In St. Paul, Minnessota, for shoppers scramble to finalize health coverage before the new year.
Failure, flop, fiasco—however you describe it, the Obama administration’s rollout of Healthcare.gov will go down as one of the most embarrassing episodes of public mismanagement in recent history. In principle, the defects of the website have nothing to do with the merits of the Affordable Care Act. As a practical matter, however, the two have become intertwined, and the big question is how much damage the flawed rollout will do to the political survival of the ACA as well as those in Congress who voted for it.
In the short run, Healthcare.gov’s problems have undermined trust in both the law and liberal government. They have created a general impression not just of incompetence but of failed promises, obliging the president to adopt an apologetic tone and shaping the media narrative about the ACA. Public approval of the law has dropped significantly as support has fallen among key Democratic constituencies such as the young, women, and Latinos.
But whether these judgments persist depends at least in part on objective performance. Some state exchanges worked well from the start, and Healthcare.gov improved by December, though it was far from perfect. The law’s fate may hinge on whether enrollment for 2014 falls so far below projections as to drive up premiums for 2015, convincing many people that the reforms are counterproductive.

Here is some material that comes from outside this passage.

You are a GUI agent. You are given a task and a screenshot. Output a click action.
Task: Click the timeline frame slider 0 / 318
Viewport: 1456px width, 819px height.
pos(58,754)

Here’s the core problem: The more difficult it is to enroll, the more likely people with high medical costs will predominate among those who sign up. After all, they have the motivation to persevere, while individuals with no immediate medical needs may not even try to enroll or may give up in frustration. But no insurance system can work well unless the healthy as well as the sick pay into it.
Signing up people was never going to be easy. According to a 2012 survey, three-quarters of the uninsured were unaware that the law would soon give them new opportunities for health coverage. As a general rule, news about any product or program has its biggest effect on those who have little prior information about it. So the harsh glare of early publicity may have had an especially powerful impact on the very people who would benefit from the ACA.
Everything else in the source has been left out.